(Dataset content begins)

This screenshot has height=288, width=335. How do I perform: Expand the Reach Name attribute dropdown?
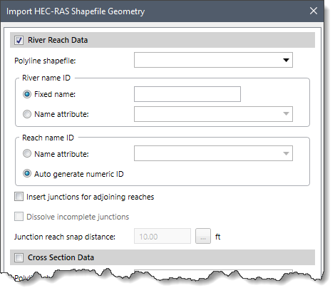(x=213, y=153)
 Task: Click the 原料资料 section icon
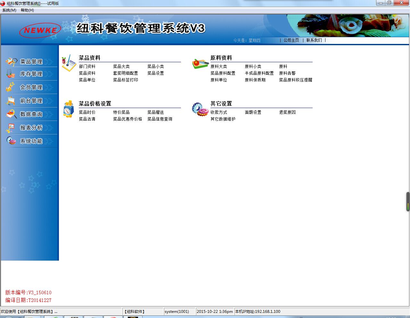point(200,63)
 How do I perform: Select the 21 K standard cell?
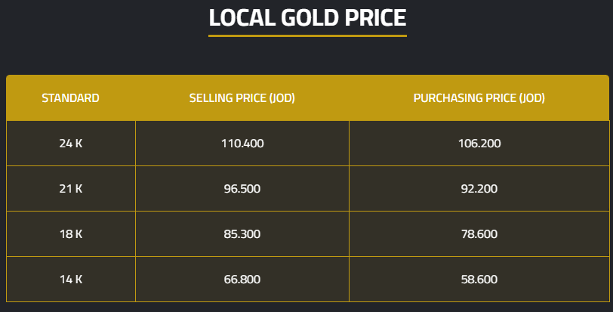pyautogui.click(x=70, y=189)
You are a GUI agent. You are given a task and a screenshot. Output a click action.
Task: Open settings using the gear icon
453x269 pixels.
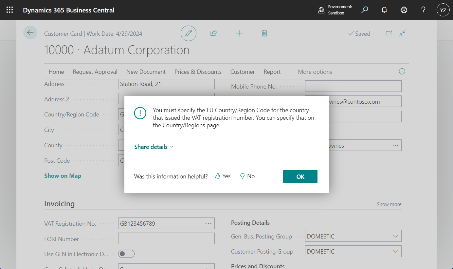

(Dataset content ends)

▶ [Exercise aim]
Return the full listing exactly as it appears above, without its pictures.

▶ [Written response]
This screenshot has height=288, width=335. How do I perform: Expand the Reach Name attribute dropdown?
(x=213, y=153)
 Task: Click the 原料资料 section icon
point(200,63)
 How do I perform: Select the 21 K standard cell?
pyautogui.click(x=70, y=189)
You are a GUI agent. You are given a task and a screenshot. Output a click action.
Task: Open settings using the gear icon
453x269 pixels.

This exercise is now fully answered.